This post has been sitting in my drafts for an entire year but better late than never!
When The Mountains Called was a photo exhibition featuring works from the Kathmandu Inside Out workshop alumni over the past 3 years.
It was an exhibition that I was fortunate enough to have the opportunity to curate and plan for in a span of 25 days.
Looking back at the news of the 7.8 magnitude earthquake which struck Nepal on 25 April last year, it was a very sad and trying time for the KIO team who was in the midst of organising this event.
Under Edwin Koo’s lead, we pushed on and had a very successful fund raiser/ exhibition with plenty of media coverage.
As for curating the exhibition itself, right of the bat, I had the idea of playing with the words “inside out”.
Which means, I wanted the entire flow of images in the exhibition to have a sense of going in and out.
We sketched out the rough layout of the entire exhibition before I moved on to the enormous task of laying out 28 stories which came up to about 170 images. Fun times and lots of coffee, I tell you.
While the exhibition was running, I had a question from someone who was interested in curating exhibitions and collective of works; she asked, ‘How exactly do you know which image should go where?’
In other words, is there a hidden formula or rule that I follow when I am curating and arranging my images?
I told her I drank tequila, play some rock music and et viola, I’ve curated a masterpiece.
Well thats the half truth; minus the tequila, I play rock music, drink coffee, throw the images up the the air, arrange, rearrange until it ‘seems right’.
I always stress to people that art is simply a medium you choose to express yourself in.
Same goes for curating, there are no set rules that the blue one should go first, rather, how do you feel about the overall set of images as a collective.
So there is my curatorial secret.

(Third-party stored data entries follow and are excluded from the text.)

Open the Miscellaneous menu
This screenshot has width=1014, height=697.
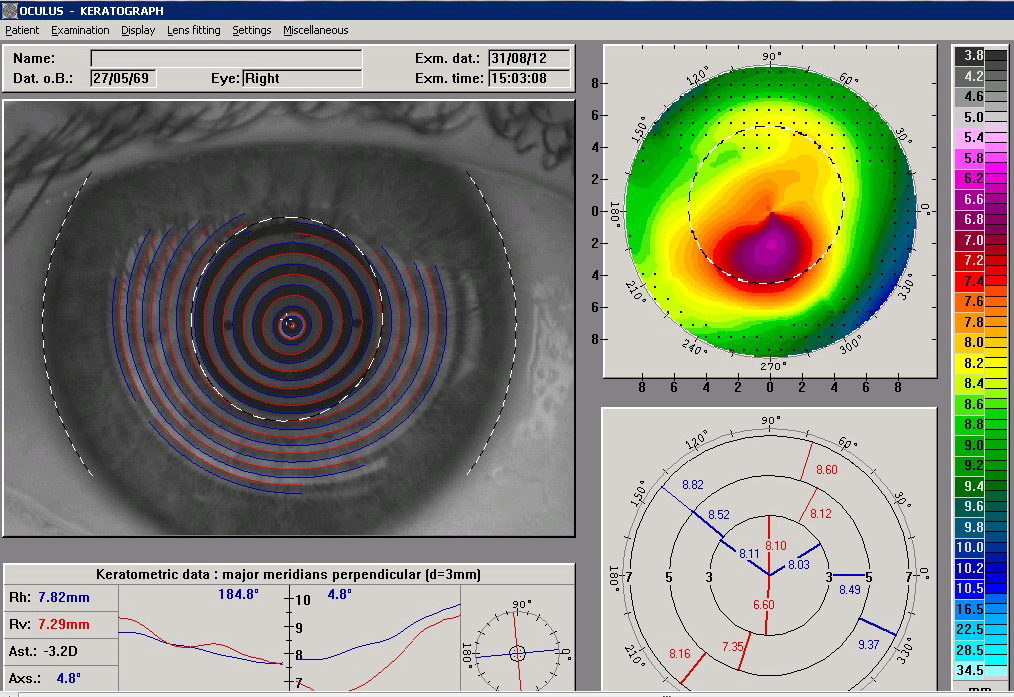click(x=315, y=30)
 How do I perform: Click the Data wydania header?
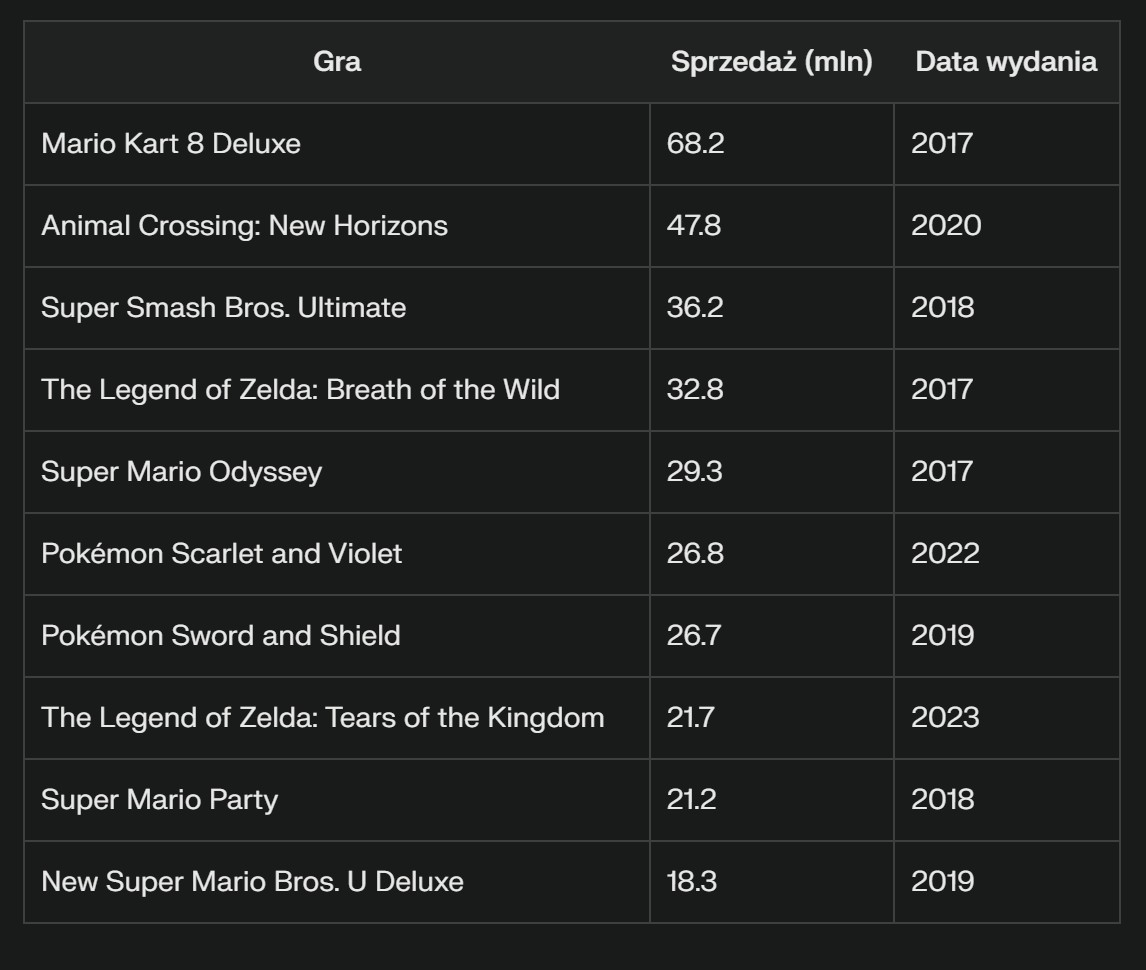(1006, 61)
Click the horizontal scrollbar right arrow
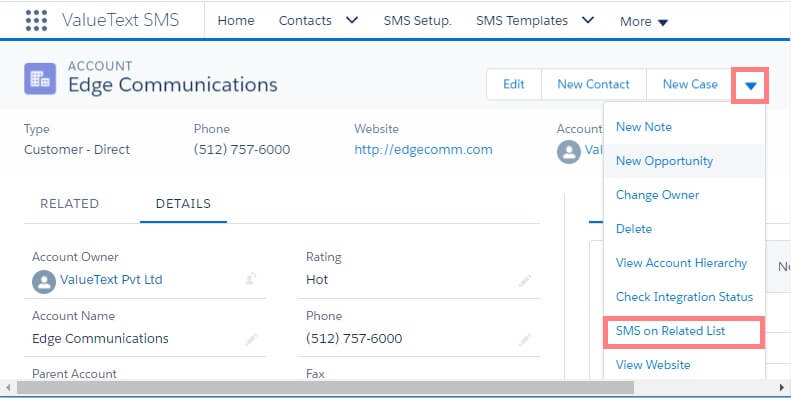This screenshot has width=791, height=398. (x=782, y=387)
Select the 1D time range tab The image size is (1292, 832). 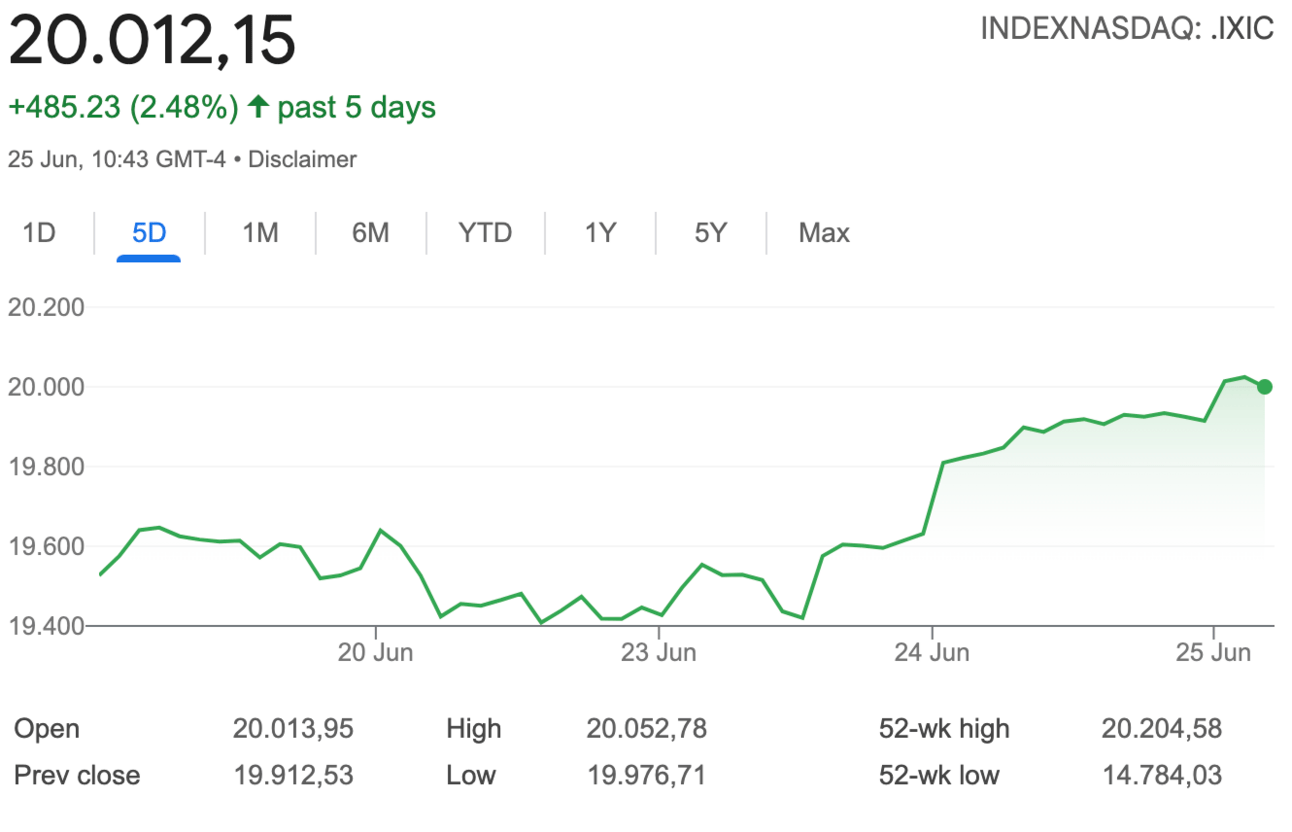pyautogui.click(x=40, y=233)
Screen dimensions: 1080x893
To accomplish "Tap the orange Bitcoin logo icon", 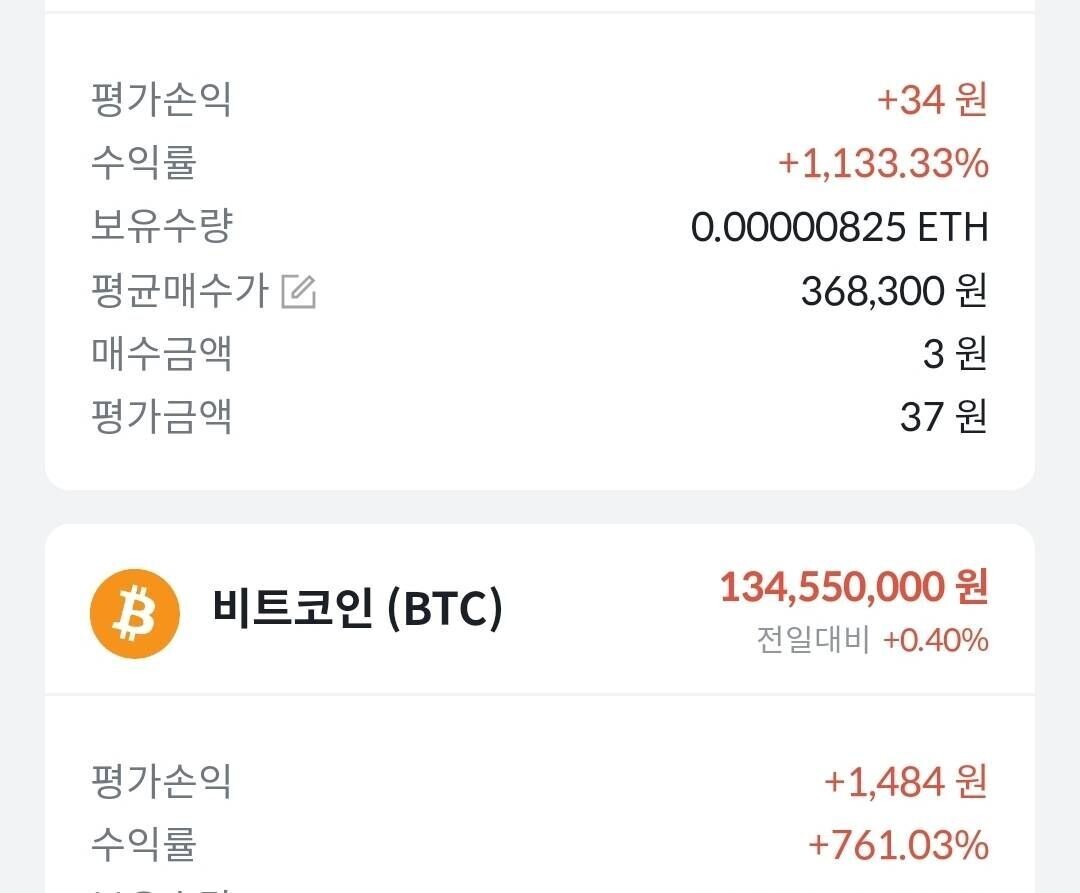I will (134, 613).
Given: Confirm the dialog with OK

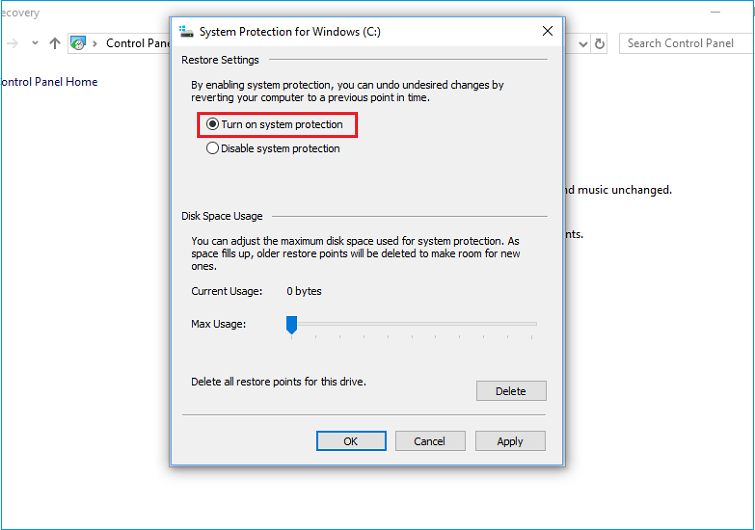Looking at the screenshot, I should tap(350, 441).
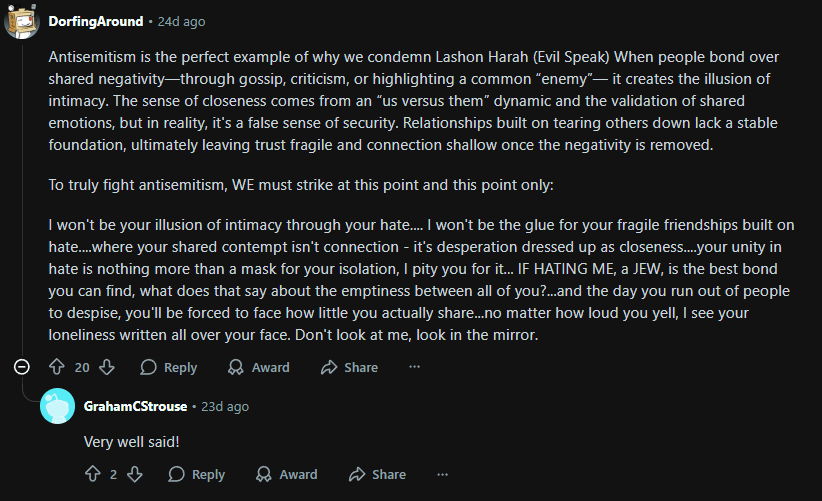Collapse DorfingAround's comment thread
Screen dimensions: 822x501
point(21,367)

Put on some music you like and arrange your collection in a way that speaks to you and your audience. Ask yourself, how do I feel about it because changing an image’s position switches up the entire rhythm and dynamics of the collection.
Also, don’t limit yourself to a linear curation of this happened before that; instead mix it up and remember that at the end of the day, you are not curing cancer but you are looking at evoking a certain feeling in which you would like the audience to take away from your exhibition.
The hanging was done in the middle of the night and we are very thankful for everyone who lent a hand or two to get everything done in time.
I would love to know if you had seen the exhibition and if you have any questions regarding the curatorial process!